Pink2012 wrote:This is exactly how I feel.. It feels like hell on earth. I feel trapped and hopeless. The thought of scarring or damaging my daughter makes me nauseous but my behaviors,defense mechanisms, lack of empathy,selfishness, attention craving, and way of thinking seem so uncontrollable. I feel so pathological because I'm usually not self aware at all. It's so scary... You have my support 100 percent.
I know it's discouraging because there is like NO success stories of us on here, no support or hope, but I really pray that there is hope somehow.
I keep trying to stand in front of my thought patterns. I am very aware of the thoughts going through my mind, and how I'm trying to fight back and oppose when things don't go my way, or when I don't like what's being said to me.
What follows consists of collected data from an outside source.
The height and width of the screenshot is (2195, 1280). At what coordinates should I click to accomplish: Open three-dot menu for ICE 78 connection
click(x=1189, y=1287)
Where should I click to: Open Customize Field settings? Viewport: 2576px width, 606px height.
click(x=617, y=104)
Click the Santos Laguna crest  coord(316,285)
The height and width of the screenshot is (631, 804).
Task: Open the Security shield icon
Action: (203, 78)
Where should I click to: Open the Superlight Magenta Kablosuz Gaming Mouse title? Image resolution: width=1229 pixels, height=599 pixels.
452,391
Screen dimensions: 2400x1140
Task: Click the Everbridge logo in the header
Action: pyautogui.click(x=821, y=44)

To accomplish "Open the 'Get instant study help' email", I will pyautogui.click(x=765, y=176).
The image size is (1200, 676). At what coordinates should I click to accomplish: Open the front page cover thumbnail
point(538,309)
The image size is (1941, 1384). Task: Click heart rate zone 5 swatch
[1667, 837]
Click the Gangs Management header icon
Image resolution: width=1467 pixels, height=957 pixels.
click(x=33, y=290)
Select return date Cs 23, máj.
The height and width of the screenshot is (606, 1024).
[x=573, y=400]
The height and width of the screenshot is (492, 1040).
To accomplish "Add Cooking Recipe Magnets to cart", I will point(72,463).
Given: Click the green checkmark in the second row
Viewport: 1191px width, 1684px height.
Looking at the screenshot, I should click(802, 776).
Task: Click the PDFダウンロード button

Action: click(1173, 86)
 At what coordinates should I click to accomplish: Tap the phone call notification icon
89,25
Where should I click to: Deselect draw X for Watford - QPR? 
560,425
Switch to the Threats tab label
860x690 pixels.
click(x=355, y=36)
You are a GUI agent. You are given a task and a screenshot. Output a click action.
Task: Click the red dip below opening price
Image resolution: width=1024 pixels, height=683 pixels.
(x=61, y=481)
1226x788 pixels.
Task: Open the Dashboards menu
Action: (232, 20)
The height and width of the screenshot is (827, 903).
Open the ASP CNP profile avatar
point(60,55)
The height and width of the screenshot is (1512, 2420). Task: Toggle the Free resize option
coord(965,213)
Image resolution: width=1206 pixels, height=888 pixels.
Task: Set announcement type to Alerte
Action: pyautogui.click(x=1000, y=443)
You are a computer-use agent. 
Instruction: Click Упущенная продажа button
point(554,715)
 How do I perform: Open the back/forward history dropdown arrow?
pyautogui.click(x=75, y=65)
The problem is, that awareness fades with time. It usually involves having some sort of crisis that enables this focus. In order to achieve this, I am realizing that I may have to live my life with the feeling of everpresent crisis. I will have to constantly keep myself in check, which is what all people do at some level. I already do in professional and personal settings, but I never realized that I'd have to expand my efforts in such radical ways. I have to become my own interrupt.
My problem is in dealing with the damage I've already done, and the nagging doubt that I cannot express genuine empathy. I am in a spiral where I cannot trust my mind. I feel like I'm in Memento, where I have a Polaroid of my own face with "don't trust his lies" written on the back of it. So I am constantly unsure of whether I don't have the ability to feel, or I do have the ability to feel and have just cut myself off from it.
This is why I'm getting a therapist. And that's after I took the last one and convinced them that I was a victim in the scenario I was in. I also see narcissistic tendency in that therapist, because even after doing the terrible stuff and weaving the terrible lies I did (which I'm not getting into here), she still wanted to have my wife and I back in for a session after essentially conspiring with me against my wife. And that's the same sort of nonsense my mother does to me - and the more I look at her, the more I see that she's a borderline sociopath.
I'm coming 100% clean with the next therapist, because I need to keep myself honest. I have to drop the facade in order to be real with myself, because that's the only way I can be real with the world around me. It's the only way I can connect with the woman I love. And I love her. But I cannot prove it, and that's what's killing me inside. I love her so dearly that I would hurt her to keep her near me. And that's just sick. That's my sickness. And I don't want to be sick. I don't want to hurt others, especially the ones I care for the most. There's a reason I don't let people get too close, and the one I loved enough to pull her into me has been shredded for over a decade. She's so tough, that she can get up and walk again. She's wounded far more than she will ever show, but she is still strong enough to withstand me.
I have to be just as strong in order to make myself not be this way. I have to accept that I am this way, and create avenues for that energy to express in positive avenues instead of negative ones. And I have to do this knowing full well that I contain a monster within me.
I can't tell my four-year old to not give up on a soccer field if I give up on my marriage, my life, my wife, my daughters, everything. I cannot allow myself to have them be the children of such a gross hypocrite. I cannot allow them to have such a terrible role model, no matter how much daddy loves them, they cannot escape learning the same disease that I learned from my parents.
I must take responsibility. The monster must stop with me. And I am not the hero of the story. I am not going to save anyone but myself, because I have to do this for myself in order to not be poisonous to others. I am the villain. I am the monster. But I have to learn how to keep it in check. I have to defend myself from the monster in order to defend others from the monster.